▶ EXERCISE DETAILS
Please print every line of the items, from the first one down through the line containing "Action: point(1450,21)", and include that line. Omit the pictures.

▶ Entries on where items appear
** BEGIN **
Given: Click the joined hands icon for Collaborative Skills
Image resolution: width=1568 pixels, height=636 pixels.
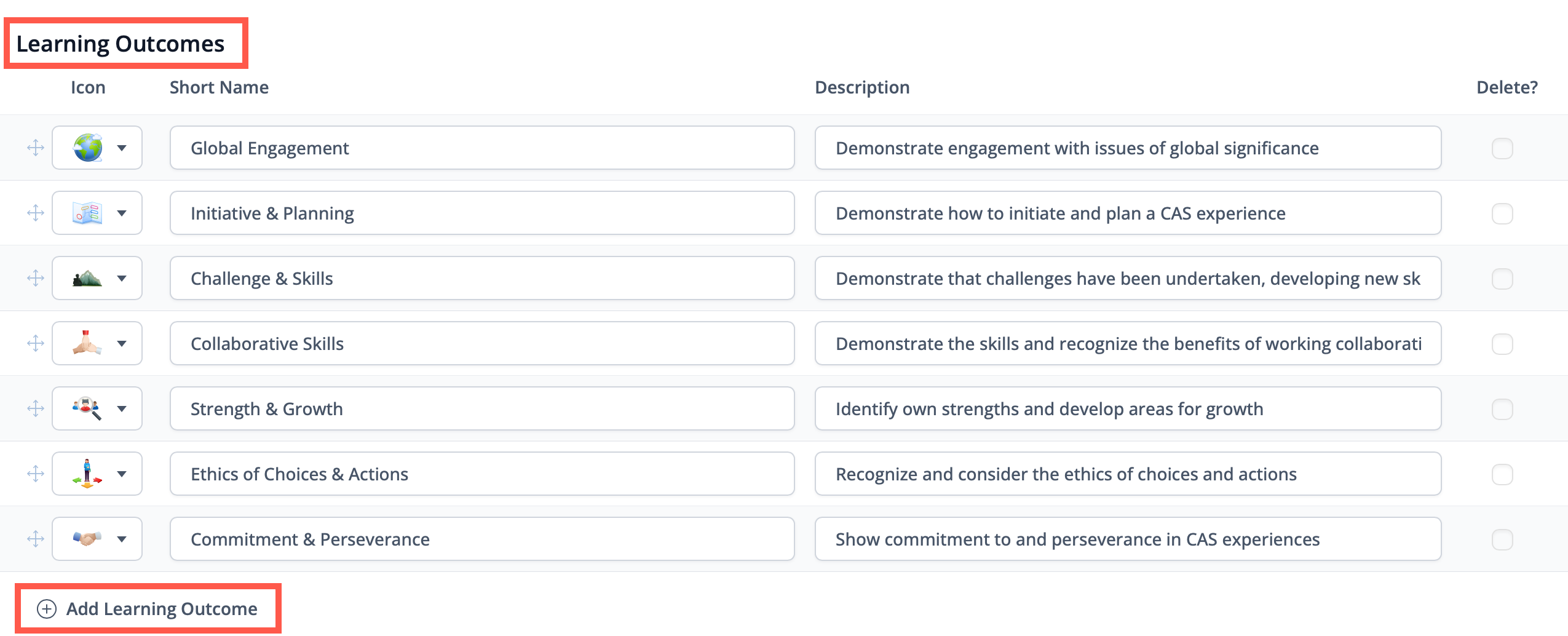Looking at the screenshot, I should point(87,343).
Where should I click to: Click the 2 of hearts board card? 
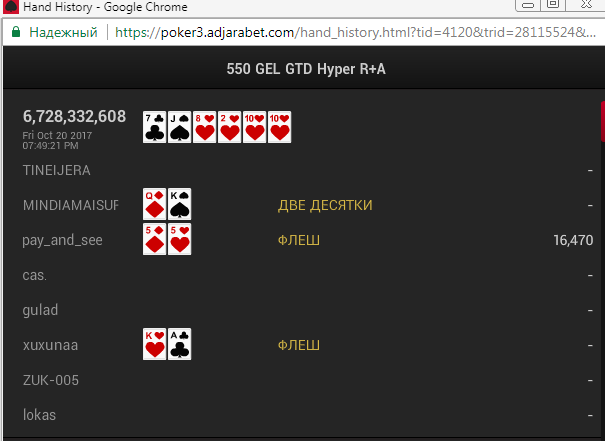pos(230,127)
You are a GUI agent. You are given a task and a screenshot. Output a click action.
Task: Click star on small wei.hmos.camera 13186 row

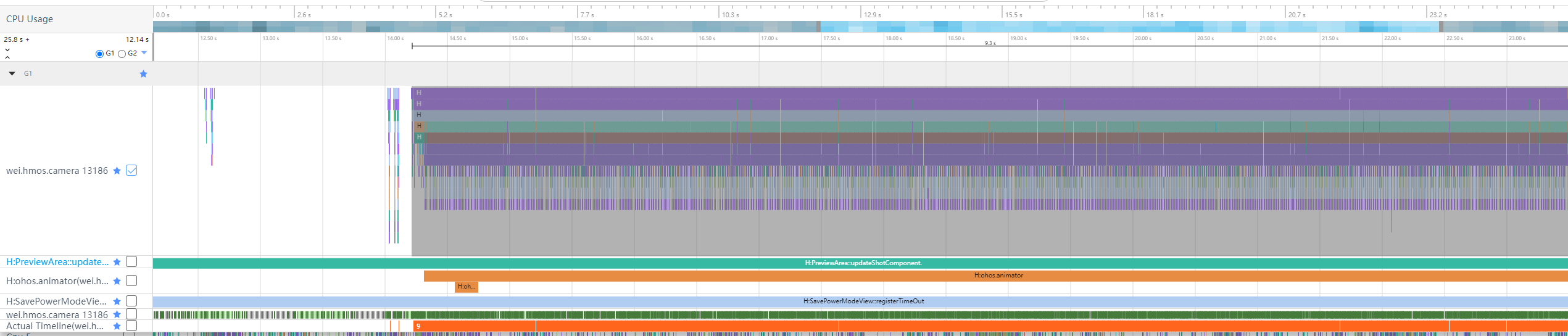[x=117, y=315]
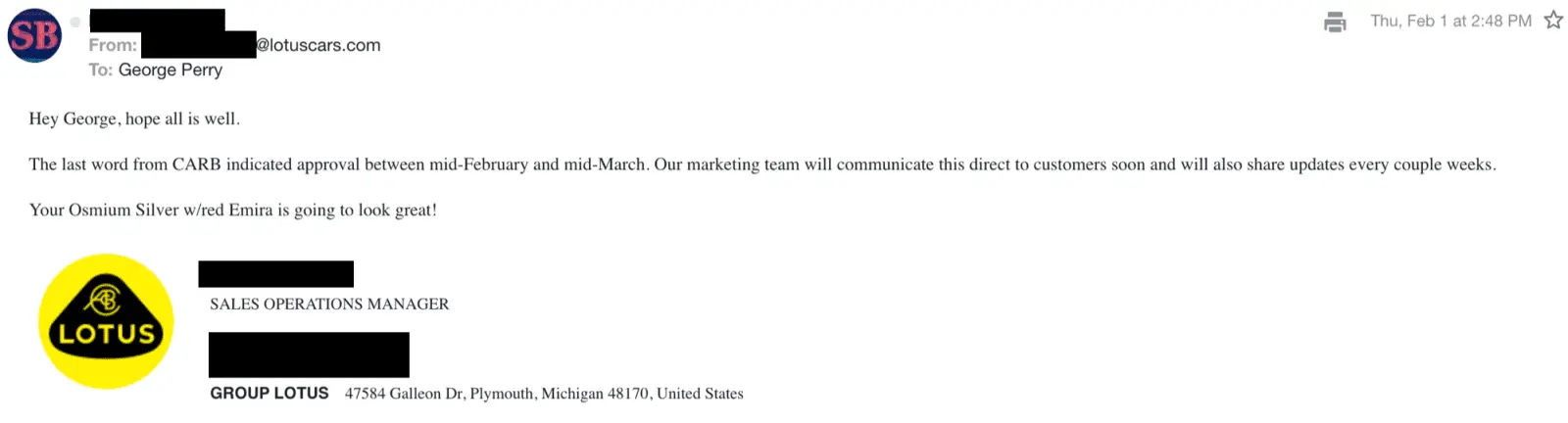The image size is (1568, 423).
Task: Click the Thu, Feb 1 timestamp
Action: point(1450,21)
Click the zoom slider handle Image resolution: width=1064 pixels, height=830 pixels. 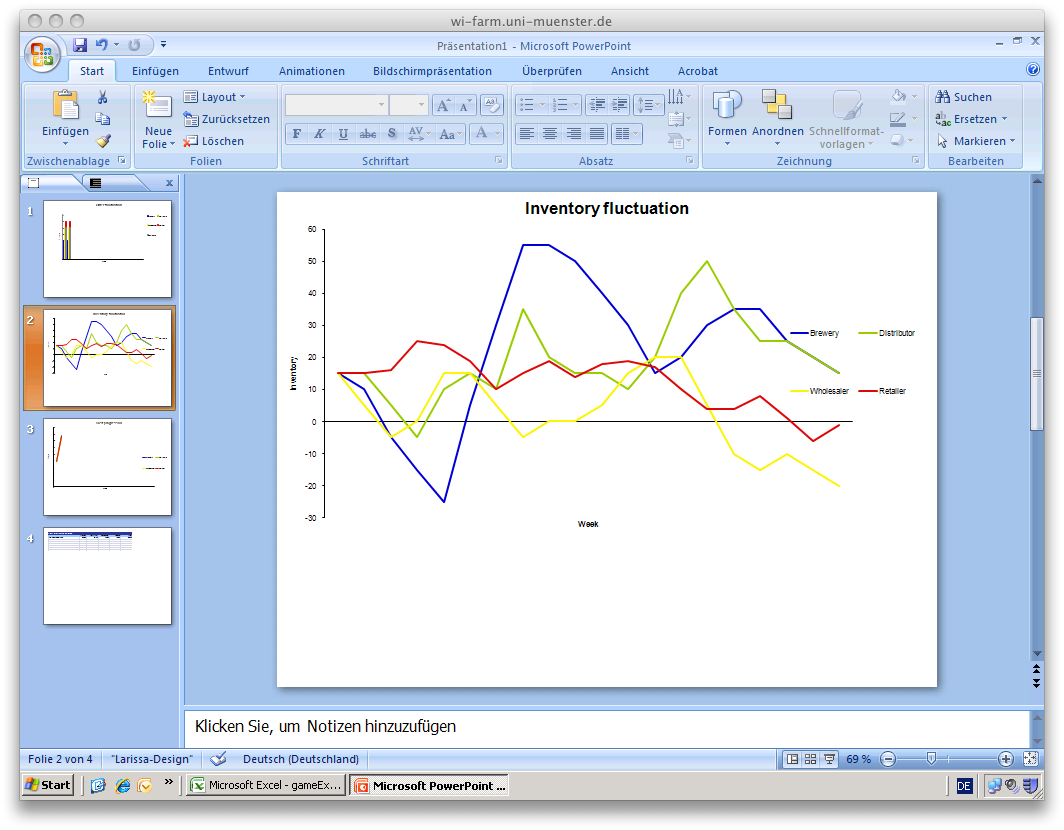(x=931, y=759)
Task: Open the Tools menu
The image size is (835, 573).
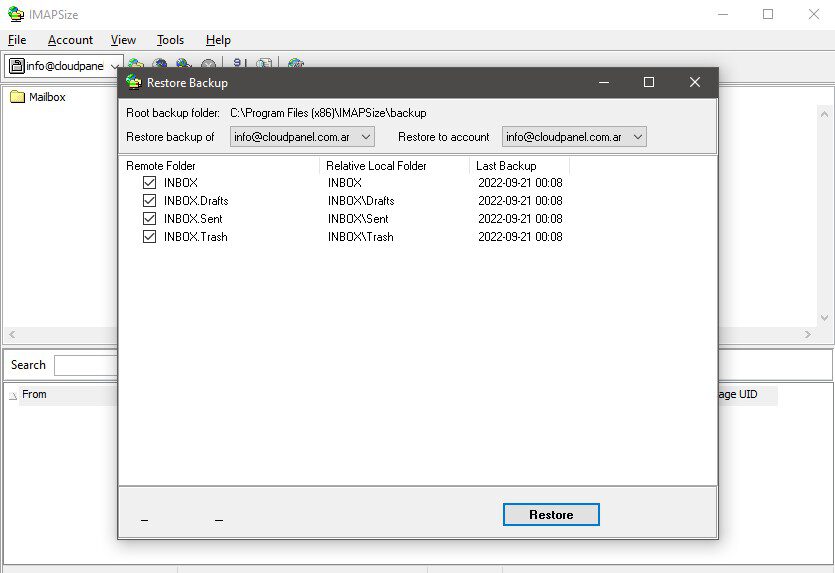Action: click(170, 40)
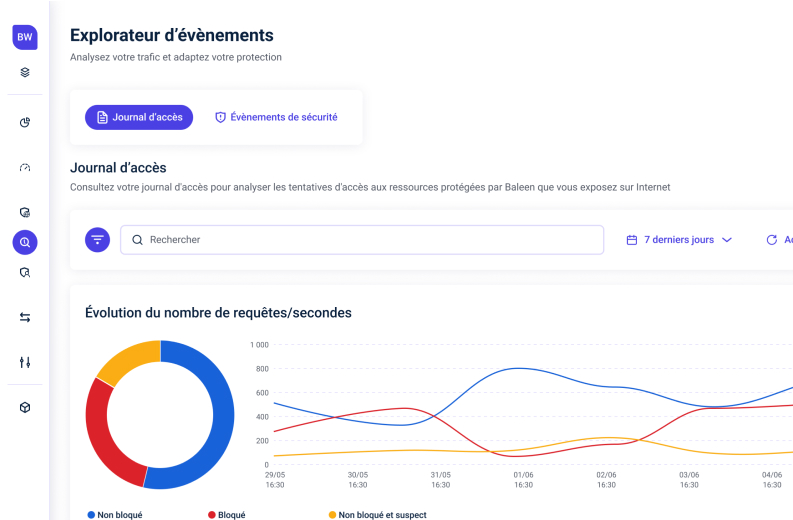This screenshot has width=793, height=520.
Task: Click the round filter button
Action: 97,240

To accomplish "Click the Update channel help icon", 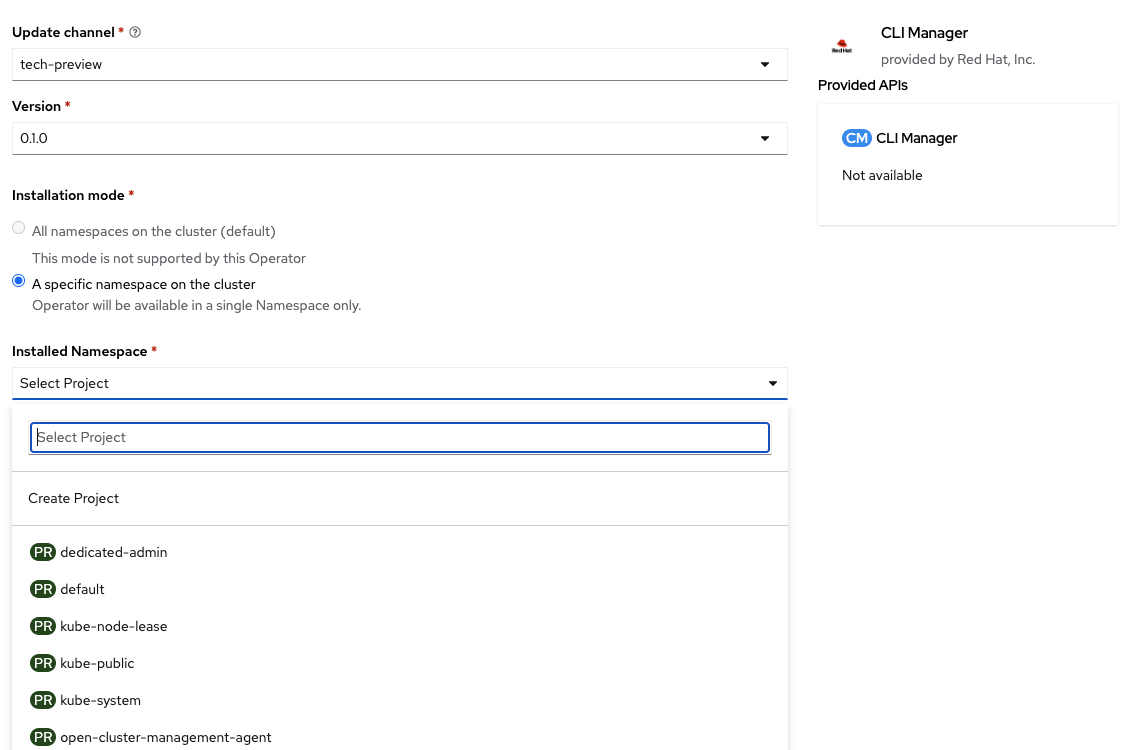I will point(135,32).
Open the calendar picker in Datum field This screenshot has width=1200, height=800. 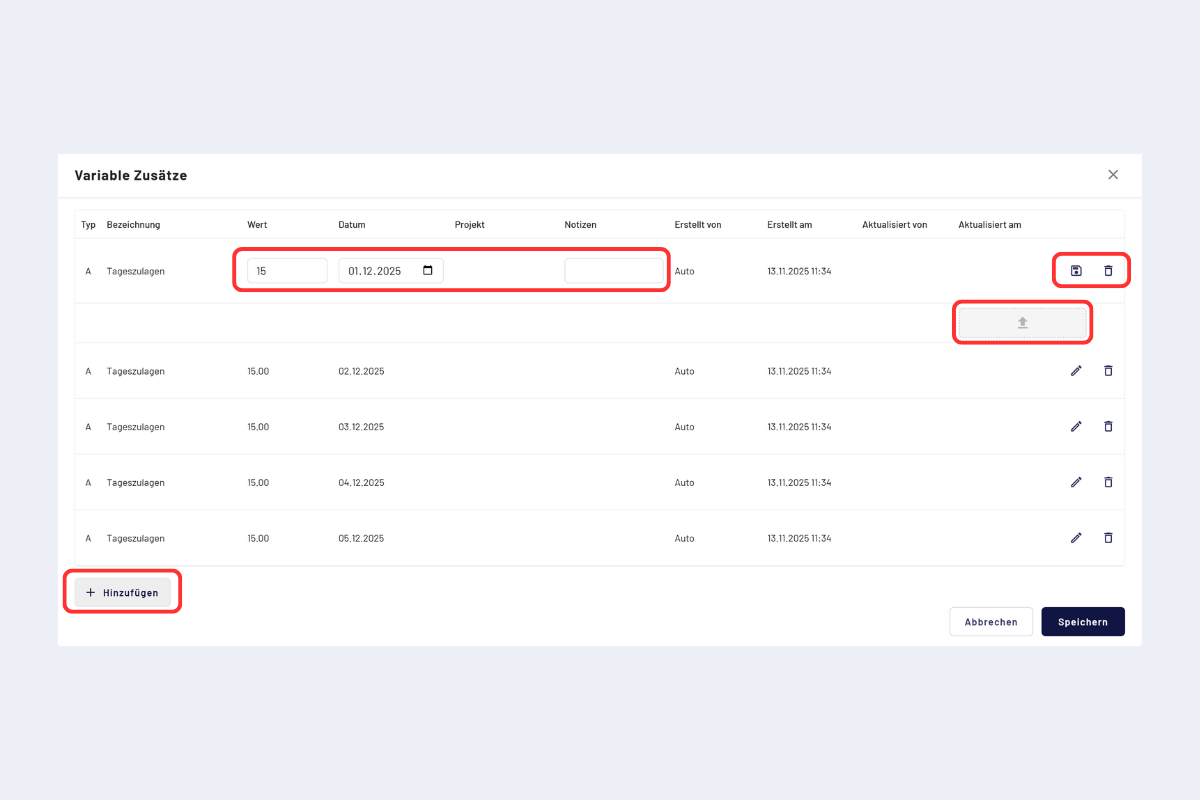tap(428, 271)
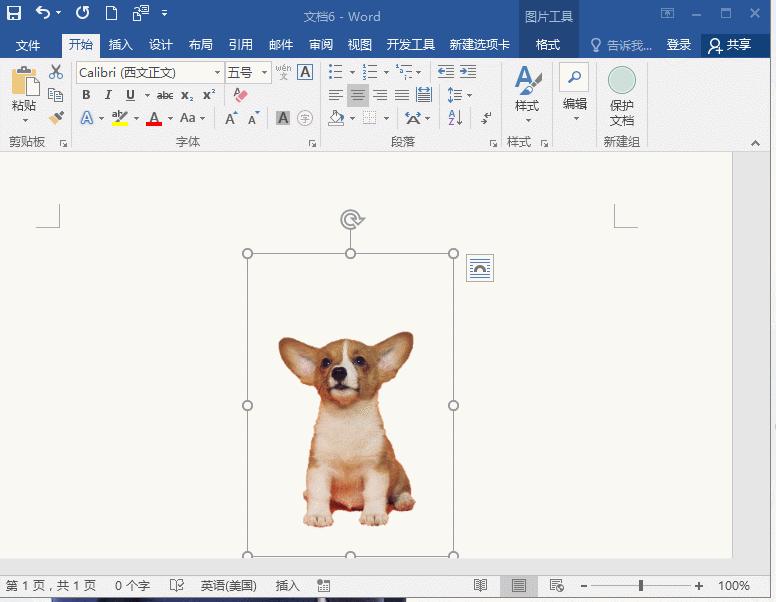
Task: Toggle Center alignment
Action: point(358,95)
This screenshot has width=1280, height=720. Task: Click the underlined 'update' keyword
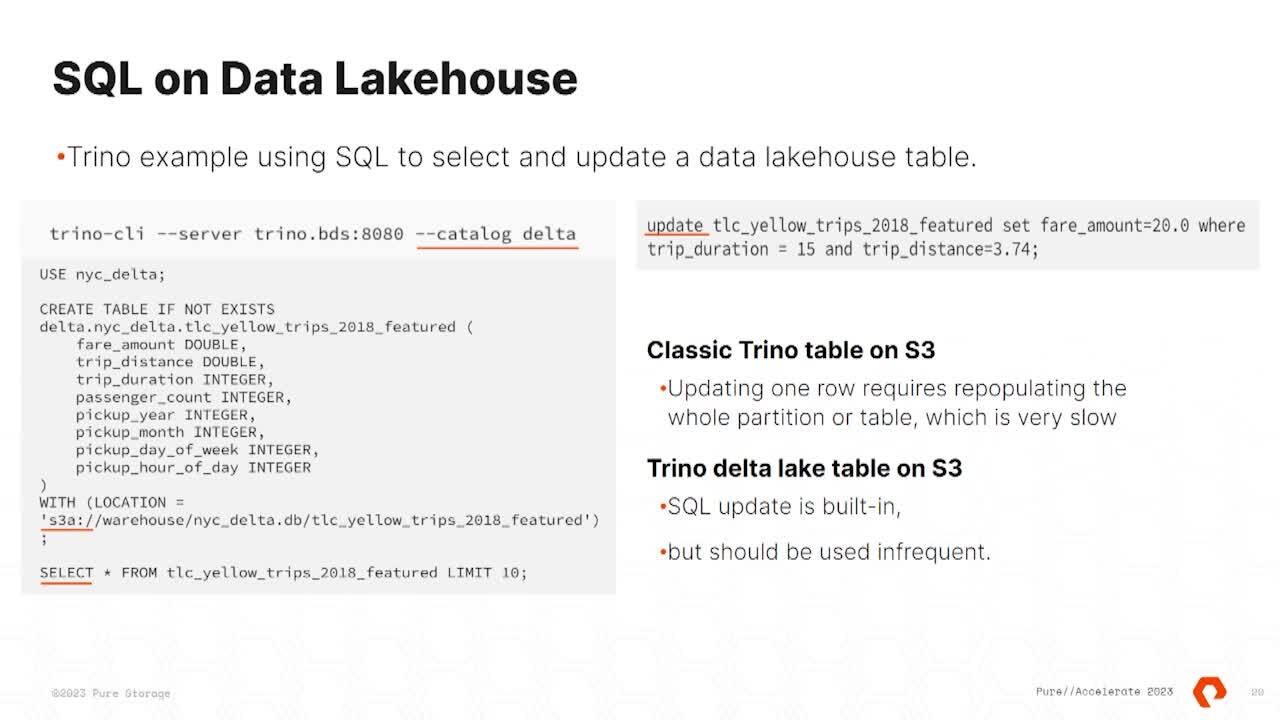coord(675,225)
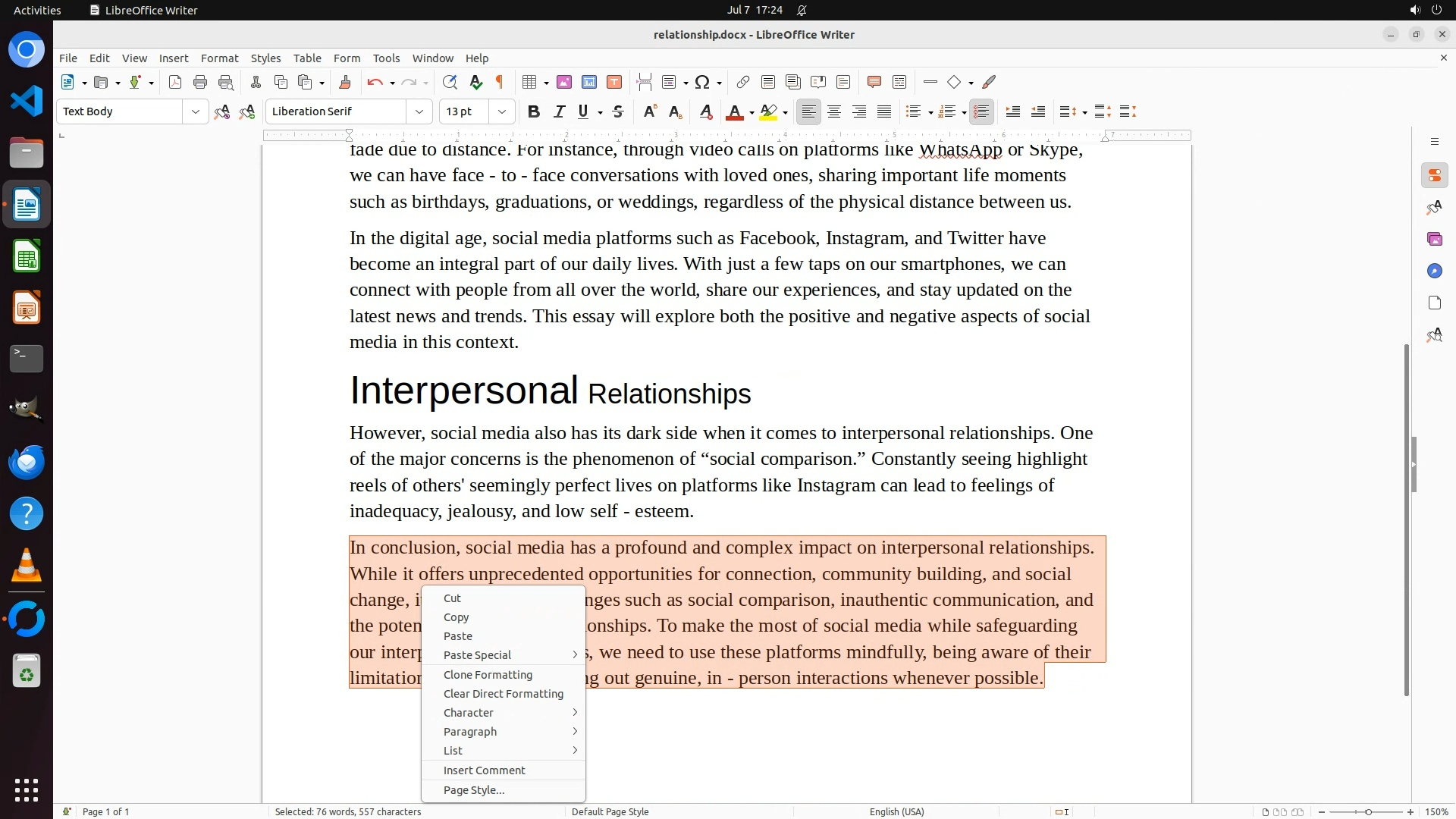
** END **
▶ THE ANSWER
Given: Click the joined hands icon for Collaborative Skills
Image resolution: width=1568 pixels, height=636 pixels.
Looking at the screenshot, I should point(87,343).
Where should I click to: Click the 2 of hearts board card? 
pos(230,127)
You are a GUI agent. You are given a task and a screenshot. Output a click action.
Task: Click star on small wei.hmos.camera 13186 row

[x=117, y=315]
The image size is (1568, 423).
Task: Click the Thu, Feb 1 timestamp
Action: point(1450,21)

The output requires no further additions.